Collect every line in the data below that contains the word "Switch".

━━━━━━━━━━━━━━━━━━━━━━━━━━━━━━

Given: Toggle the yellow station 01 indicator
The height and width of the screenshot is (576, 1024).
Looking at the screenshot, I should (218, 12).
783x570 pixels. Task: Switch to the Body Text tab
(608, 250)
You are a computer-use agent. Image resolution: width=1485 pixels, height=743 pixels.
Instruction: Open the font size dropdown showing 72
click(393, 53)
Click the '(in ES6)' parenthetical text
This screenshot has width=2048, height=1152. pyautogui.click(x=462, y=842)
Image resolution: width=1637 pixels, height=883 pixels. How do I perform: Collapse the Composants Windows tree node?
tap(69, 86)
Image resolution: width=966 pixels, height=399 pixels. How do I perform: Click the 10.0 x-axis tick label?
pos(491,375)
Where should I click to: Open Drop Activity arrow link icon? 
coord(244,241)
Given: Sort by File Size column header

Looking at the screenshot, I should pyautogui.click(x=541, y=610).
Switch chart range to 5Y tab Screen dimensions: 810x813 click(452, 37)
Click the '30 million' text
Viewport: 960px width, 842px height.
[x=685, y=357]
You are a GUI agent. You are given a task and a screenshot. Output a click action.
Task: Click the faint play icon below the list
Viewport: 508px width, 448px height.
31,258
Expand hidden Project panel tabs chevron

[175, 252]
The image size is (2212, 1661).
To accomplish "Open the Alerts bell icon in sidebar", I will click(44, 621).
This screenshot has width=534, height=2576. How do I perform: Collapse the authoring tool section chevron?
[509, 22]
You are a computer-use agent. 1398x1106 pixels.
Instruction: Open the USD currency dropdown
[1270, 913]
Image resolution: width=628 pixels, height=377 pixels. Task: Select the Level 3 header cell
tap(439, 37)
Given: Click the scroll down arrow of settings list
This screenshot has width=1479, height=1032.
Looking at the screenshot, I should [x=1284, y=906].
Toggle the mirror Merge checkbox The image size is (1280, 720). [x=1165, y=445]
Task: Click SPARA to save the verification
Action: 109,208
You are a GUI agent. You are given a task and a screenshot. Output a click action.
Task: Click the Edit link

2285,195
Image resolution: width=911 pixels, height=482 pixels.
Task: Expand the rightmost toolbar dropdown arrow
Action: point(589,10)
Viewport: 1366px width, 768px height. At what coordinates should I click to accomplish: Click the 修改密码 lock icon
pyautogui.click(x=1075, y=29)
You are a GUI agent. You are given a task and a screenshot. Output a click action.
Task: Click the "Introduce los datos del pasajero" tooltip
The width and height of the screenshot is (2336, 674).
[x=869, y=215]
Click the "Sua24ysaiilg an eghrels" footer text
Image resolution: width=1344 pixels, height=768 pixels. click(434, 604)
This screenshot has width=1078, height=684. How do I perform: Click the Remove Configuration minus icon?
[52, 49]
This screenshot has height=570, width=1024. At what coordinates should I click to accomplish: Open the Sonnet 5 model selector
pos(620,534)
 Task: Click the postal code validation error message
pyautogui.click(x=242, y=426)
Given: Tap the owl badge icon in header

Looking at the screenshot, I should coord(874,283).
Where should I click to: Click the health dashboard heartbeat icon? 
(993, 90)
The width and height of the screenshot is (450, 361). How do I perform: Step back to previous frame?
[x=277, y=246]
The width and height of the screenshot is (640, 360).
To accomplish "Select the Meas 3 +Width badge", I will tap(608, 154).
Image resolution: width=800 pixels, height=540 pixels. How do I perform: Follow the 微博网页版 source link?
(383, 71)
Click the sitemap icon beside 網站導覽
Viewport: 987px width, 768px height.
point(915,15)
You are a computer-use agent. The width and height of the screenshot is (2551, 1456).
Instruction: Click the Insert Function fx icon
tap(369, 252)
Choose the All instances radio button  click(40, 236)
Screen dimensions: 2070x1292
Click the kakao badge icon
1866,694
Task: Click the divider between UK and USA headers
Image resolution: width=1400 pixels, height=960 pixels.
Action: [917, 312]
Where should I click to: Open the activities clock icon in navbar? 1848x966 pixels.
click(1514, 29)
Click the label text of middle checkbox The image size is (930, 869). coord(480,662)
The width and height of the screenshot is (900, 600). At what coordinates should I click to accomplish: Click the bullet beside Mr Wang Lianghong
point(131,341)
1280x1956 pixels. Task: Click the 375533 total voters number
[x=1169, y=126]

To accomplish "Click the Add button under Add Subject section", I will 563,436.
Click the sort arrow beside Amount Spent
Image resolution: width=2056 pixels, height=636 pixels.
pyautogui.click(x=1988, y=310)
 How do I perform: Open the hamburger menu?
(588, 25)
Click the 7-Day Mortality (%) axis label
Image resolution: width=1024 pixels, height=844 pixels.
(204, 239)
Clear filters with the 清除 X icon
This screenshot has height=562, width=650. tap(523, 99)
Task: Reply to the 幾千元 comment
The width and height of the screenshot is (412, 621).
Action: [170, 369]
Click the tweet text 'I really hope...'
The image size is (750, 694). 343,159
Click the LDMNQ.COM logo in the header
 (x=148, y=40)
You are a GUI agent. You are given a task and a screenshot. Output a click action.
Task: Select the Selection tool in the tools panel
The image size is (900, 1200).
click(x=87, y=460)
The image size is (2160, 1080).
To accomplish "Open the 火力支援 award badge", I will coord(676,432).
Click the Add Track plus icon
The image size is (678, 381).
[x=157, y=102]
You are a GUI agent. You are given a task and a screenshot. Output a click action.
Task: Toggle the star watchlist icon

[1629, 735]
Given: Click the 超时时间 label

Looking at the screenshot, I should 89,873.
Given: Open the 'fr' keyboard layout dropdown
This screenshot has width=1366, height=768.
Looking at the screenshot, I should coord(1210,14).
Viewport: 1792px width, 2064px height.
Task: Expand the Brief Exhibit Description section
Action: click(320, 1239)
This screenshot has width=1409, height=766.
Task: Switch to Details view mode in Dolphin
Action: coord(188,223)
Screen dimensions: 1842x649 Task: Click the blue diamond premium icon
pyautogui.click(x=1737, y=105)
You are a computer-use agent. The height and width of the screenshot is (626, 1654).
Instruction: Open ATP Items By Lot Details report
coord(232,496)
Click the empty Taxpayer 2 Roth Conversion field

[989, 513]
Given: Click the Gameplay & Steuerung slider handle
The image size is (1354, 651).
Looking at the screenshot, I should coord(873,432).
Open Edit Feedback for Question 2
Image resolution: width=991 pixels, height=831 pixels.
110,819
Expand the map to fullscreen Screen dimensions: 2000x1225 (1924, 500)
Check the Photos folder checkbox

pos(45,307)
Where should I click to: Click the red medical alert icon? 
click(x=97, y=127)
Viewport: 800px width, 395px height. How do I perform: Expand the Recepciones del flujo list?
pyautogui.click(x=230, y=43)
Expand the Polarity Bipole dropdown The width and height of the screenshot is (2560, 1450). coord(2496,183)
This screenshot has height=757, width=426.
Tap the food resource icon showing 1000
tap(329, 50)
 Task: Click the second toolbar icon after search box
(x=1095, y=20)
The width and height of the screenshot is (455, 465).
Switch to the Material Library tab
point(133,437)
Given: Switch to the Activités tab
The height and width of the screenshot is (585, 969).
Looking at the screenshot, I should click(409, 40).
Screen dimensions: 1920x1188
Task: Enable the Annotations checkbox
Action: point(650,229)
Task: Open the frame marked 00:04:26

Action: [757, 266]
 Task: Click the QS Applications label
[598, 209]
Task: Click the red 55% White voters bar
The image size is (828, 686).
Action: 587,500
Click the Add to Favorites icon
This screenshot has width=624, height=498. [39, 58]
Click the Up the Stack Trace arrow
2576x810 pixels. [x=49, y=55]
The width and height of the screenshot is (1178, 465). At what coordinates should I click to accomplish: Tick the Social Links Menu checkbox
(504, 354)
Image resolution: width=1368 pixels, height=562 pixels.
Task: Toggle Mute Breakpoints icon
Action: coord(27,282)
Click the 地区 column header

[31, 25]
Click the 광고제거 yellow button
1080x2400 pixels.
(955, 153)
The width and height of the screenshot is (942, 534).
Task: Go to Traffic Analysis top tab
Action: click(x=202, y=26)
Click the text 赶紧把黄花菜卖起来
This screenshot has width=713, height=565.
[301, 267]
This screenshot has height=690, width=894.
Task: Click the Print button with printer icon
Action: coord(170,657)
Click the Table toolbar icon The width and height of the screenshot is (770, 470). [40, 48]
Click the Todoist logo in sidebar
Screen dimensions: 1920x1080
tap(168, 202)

━━━━━━━━━━━━━━━━━━━━━━━━━━━━━━

→ **EXERCISE RESULT**
783x570 pixels. Task: Switch to the Body Text tab
Switch chart range to 5Y tab Screen dimensions: 810x813 click(452, 37)
Task: Switch to Details view mode in Dolphin
Switch to the Material Library tab
Given: Switch to the Activités tab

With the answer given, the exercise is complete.